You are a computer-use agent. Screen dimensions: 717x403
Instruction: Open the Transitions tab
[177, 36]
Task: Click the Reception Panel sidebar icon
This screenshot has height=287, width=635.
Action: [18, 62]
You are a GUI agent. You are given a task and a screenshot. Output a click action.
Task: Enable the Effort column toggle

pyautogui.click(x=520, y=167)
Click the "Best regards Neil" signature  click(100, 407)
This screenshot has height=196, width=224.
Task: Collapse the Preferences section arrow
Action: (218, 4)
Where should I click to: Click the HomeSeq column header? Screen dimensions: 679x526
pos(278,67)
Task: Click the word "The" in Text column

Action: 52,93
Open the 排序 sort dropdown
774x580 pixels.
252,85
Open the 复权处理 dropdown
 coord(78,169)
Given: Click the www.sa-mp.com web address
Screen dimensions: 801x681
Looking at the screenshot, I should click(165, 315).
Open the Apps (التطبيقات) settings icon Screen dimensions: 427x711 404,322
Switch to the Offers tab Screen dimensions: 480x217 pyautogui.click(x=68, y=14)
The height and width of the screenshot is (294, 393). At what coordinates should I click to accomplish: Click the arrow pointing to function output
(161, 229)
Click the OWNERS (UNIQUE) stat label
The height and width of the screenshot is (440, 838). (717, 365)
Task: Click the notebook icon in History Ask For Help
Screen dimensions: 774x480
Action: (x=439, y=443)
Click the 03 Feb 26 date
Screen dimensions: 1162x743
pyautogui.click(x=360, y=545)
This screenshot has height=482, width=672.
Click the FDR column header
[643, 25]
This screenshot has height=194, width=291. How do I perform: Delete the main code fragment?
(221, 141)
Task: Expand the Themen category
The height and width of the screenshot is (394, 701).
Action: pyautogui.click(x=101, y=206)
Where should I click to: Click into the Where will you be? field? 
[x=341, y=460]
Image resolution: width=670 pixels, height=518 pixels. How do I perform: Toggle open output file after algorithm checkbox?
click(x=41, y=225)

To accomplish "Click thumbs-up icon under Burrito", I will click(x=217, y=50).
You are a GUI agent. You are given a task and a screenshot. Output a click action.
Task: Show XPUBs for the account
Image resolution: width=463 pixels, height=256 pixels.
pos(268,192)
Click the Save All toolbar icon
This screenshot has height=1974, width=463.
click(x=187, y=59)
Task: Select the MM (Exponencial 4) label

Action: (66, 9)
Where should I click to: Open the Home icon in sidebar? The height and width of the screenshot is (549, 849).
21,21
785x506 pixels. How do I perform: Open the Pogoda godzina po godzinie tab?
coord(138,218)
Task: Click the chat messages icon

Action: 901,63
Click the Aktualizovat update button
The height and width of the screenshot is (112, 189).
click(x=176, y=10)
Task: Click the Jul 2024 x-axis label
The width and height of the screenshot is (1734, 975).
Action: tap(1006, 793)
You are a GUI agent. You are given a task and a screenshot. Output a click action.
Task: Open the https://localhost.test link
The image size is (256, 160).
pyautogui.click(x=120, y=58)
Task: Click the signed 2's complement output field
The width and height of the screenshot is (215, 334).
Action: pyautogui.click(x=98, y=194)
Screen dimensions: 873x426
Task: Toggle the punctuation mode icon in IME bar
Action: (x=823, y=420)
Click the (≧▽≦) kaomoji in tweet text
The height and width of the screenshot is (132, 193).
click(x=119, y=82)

+++++

Task statement: Word for word, write out every line of the listing.

Solution for this task:
You are a computer-use agent. Screen dimensions: 717x403
Instruction: Open the Transitions tab
[177, 36]
Task: Click the Reception Panel sidebar icon
This screenshot has height=287, width=635.
Action: [18, 62]
You are a GUI agent. You are given a task and a screenshot. Output a click action.
Task: Enable the Effort column toggle

pyautogui.click(x=520, y=167)
Click the "Best regards Neil" signature  click(100, 407)
This screenshot has height=196, width=224.
Task: Collapse the Preferences section arrow
Action: (218, 4)
Where should I click to: Click the HomeSeq column header? Screen dimensions: 679x526
pos(278,67)
Task: Click the word "The" in Text column

Action: 52,93
Open the 排序 sort dropdown
774x580 pixels.
252,85
Open the 复权处理 dropdown
 coord(78,169)
Given: Click the www.sa-mp.com web address
Screen dimensions: 801x681
Looking at the screenshot, I should click(165, 315).
Open the Apps (التطبيقات) settings icon Screen dimensions: 427x711 404,322
Switch to the Offers tab Screen dimensions: 480x217 pyautogui.click(x=68, y=14)
The height and width of the screenshot is (294, 393). At what coordinates should I click to accomplish: Click the arrow pointing to function output
(161, 229)
Click the OWNERS (UNIQUE) stat label
The height and width of the screenshot is (440, 838). (717, 365)
Task: Click the notebook icon in History Ask For Help
Screen dimensions: 774x480
Action: (x=439, y=443)
Click the 03 Feb 26 date
Screen dimensions: 1162x743
pyautogui.click(x=360, y=545)
This screenshot has height=482, width=672.
Click the FDR column header
[643, 25]
This screenshot has height=194, width=291. How do I perform: Delete the main code fragment?
(221, 141)
Task: Expand the Themen category
The height and width of the screenshot is (394, 701).
Action: pyautogui.click(x=101, y=206)
Where should I click to: Click into the Where will you be? field? 
[x=341, y=460]
Image resolution: width=670 pixels, height=518 pixels. How do I perform: Toggle open output file after algorithm checkbox?
click(x=41, y=225)

To accomplish "Click thumbs-up icon under Burrito", I will click(x=217, y=50).
You are a GUI agent. You are given a task and a screenshot. Output a click action.
Task: Show XPUBs for the account
Image resolution: width=463 pixels, height=256 pixels.
pos(268,192)
Click the Save All toolbar icon
This screenshot has height=1974, width=463.
click(x=187, y=59)
Task: Select the MM (Exponencial 4) label

Action: (66, 9)
Where should I click to: Open the Home icon in sidebar? The height and width of the screenshot is (549, 849).
21,21
785x506 pixels. How do I perform: Open the Pogoda godzina po godzinie tab?
coord(138,218)
Task: Click the chat messages icon

Action: 901,63
Click the Aktualizovat update button
The height and width of the screenshot is (112, 189).
click(x=176, y=10)
Task: Click the Jul 2024 x-axis label
The width and height of the screenshot is (1734, 975).
Action: tap(1006, 793)
You are a GUI agent. You are given a task and a screenshot. Output a click action.
Task: Open the https://localhost.test link
The image size is (256, 160).
pyautogui.click(x=120, y=58)
Task: Click the signed 2's complement output field
The width and height of the screenshot is (215, 334).
Action: pyautogui.click(x=98, y=194)
Screen dimensions: 873x426
Task: Toggle the punctuation mode icon in IME bar
Action: (x=823, y=420)
Click the (≧▽≦) kaomoji in tweet text
The height and width of the screenshot is (132, 193).
click(x=119, y=82)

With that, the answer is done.